C’est assez étrange. Tout le monde s’est focalisé sur le fait que Vladimir Poutine avait attendu la fin des Jeux olympiques pour mettre en œuvre sa stratégie. Mais les Jeux paralympiques vont commencer le 4 mars. Il y a eu une tribune du Comité international olympique qui appelle au calme mais qui n’appelle pas à des sanctions. Il a condamné la rupture de la trêve olympique sans pour autant apporter de décisions fermes. Mais les choses bougent très vites. Ce qui est vrai maintenant peut ne plus l’être dans quelques heures.
Néanmoins, le Comité international olympique a publié un communiqué officiel qui invitait très fortement l’ensemble des fédérations internationales à déplacer ou à annuler les évènements en Russie ou Biélorussie. Il poussait également à ce que leurs hymnes nationaux ne soient pas joués dans les compétitions où les Russes seraient autorisés à concourir. Ni à dresser leurs drapeaux.
Depuis quelques heures, on voit une multiplication des prises de position des acteurs du sport autour de la guerre en Ukraine. C’est surtout des positions individuelles de sportifs et sportives. Puis les entités internationales. Le deuxième éléments, c’est que cela s’est fait d’une manière dispersée jusqu’à 17 h et la prise de position du CIO. Il est désormais possible que les acteurs se rangent derrière cette ligne, mais cela reste incertain.
Ce seront les athlètes paralympiques qui vont trinquer par rapport à cette situation, mais là encore, c’est difficile d’analyser tout ce qu’il se passe et d’envisager différents scénarii. Tout relève de l’improbable. Je pensais que le Comité international paralympique allait taper du point sur la table car il y avait eu des positions fortes prises ses dernières années, notamment sur le dopage. Mais là, ça n’a pas l’air d’être le cas. Il va falloir voir comment ils réagissent après la déclaration du CIO.
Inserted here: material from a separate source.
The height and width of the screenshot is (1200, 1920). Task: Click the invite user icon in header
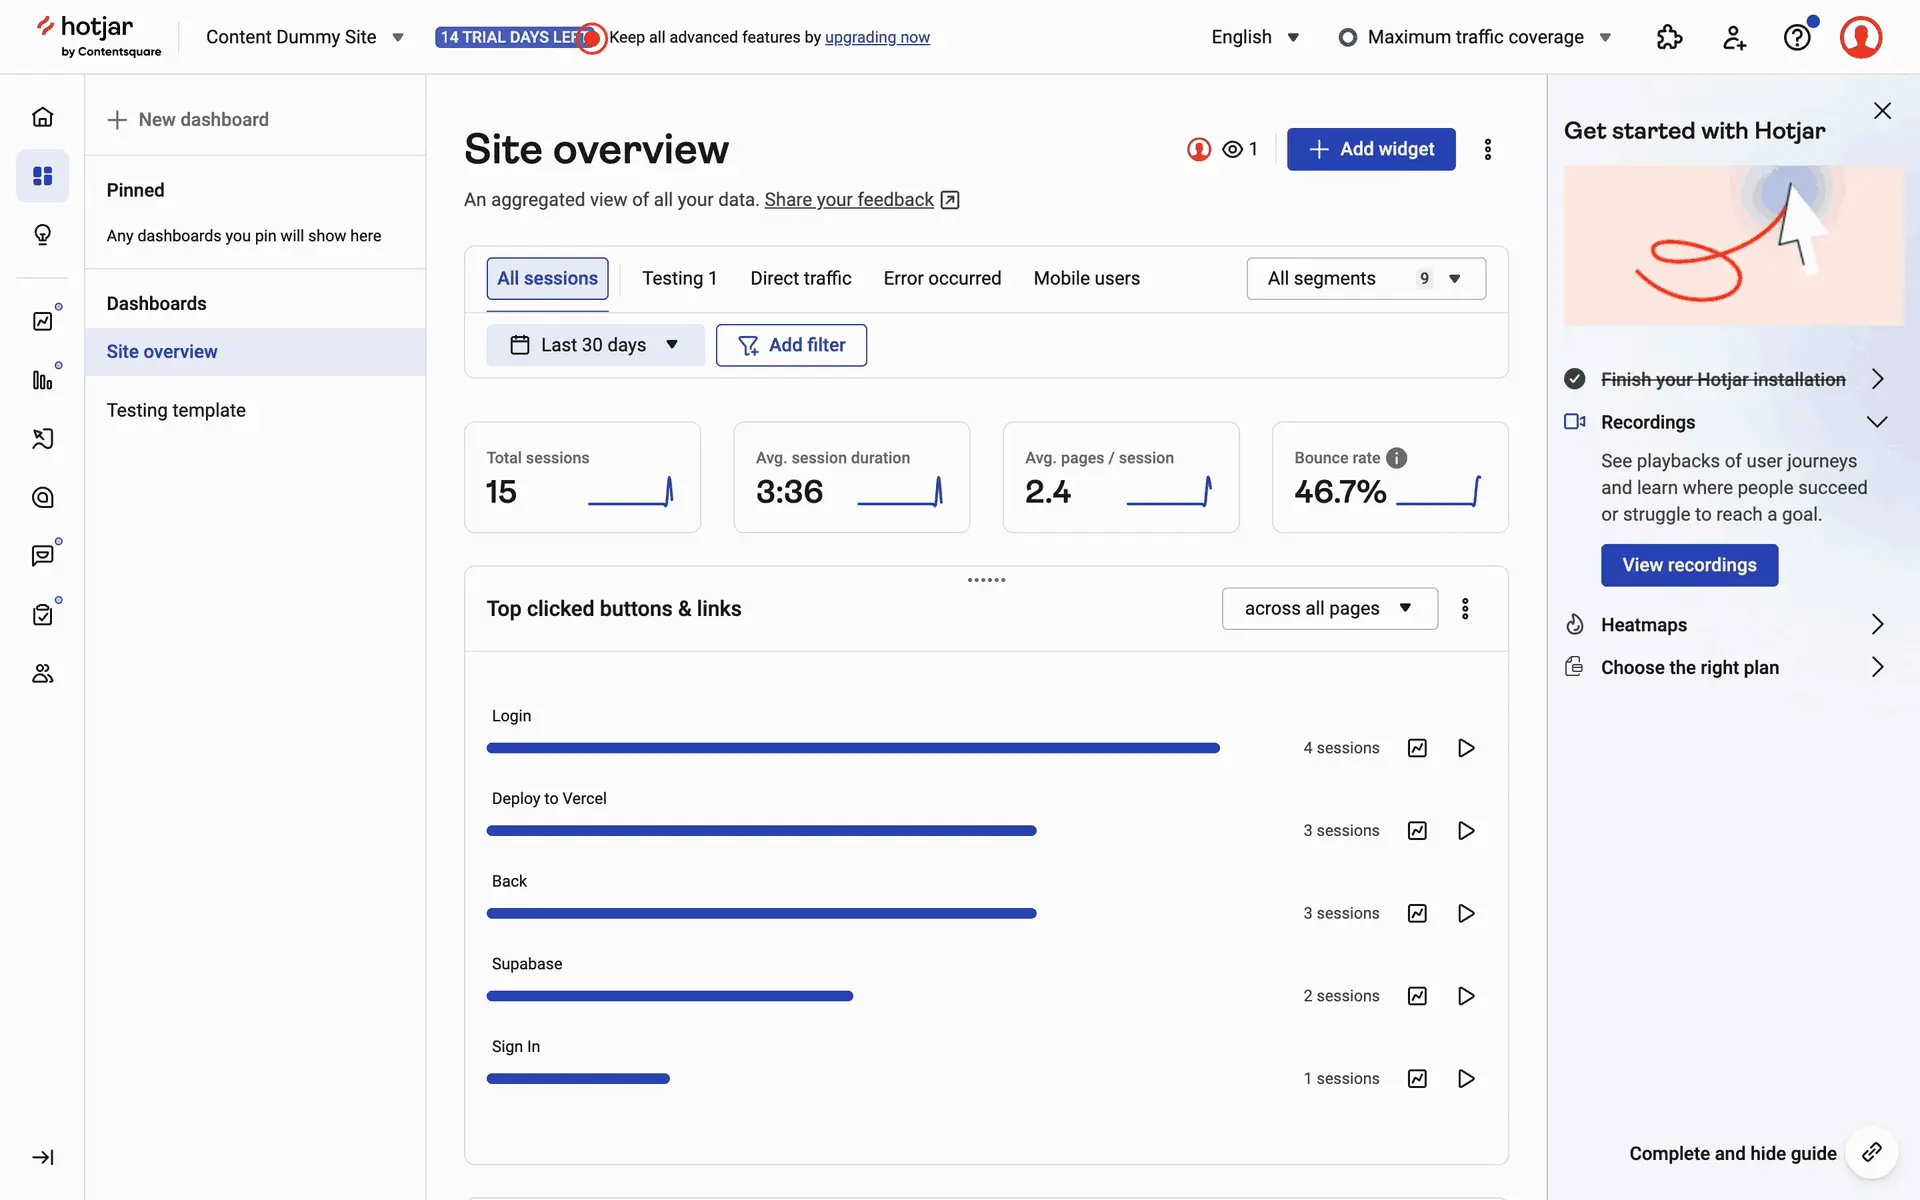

Les étroites relations entre la Chine et la Russie ont étés concrétisées par la prorogation du « Traité d’amitié et de coopération entre la Fédération de Russie et la République populaire de Chine » pour 20 ans supplémentaires à l’automne dernier. Cet événement politico-diplomatique passé inaperçu peut-il impacter, d’une manière ou d’une autre, le bon déroulement de cette paralympiade ?
Je ne sais pas dans quelle mesure cela va être important. Il faudrait creuser les relations bilatérales entre les deux pour comprendre à quel point cela va être déterminant. Mais il faut savoir qu’en parallèle des Jeux olympiques, il y a eu une rencontre entre les dirigeants russe et chinois, largement médiatisée par les deux parties, avec une déclaration commune expliquant qu’il est nécessaire de rentrer dans une nouvelle ère des relations internationales. Mais aussi avec une redéfinition de ce que sont le multilatéralisme, le bilatéralisme et la démocratie.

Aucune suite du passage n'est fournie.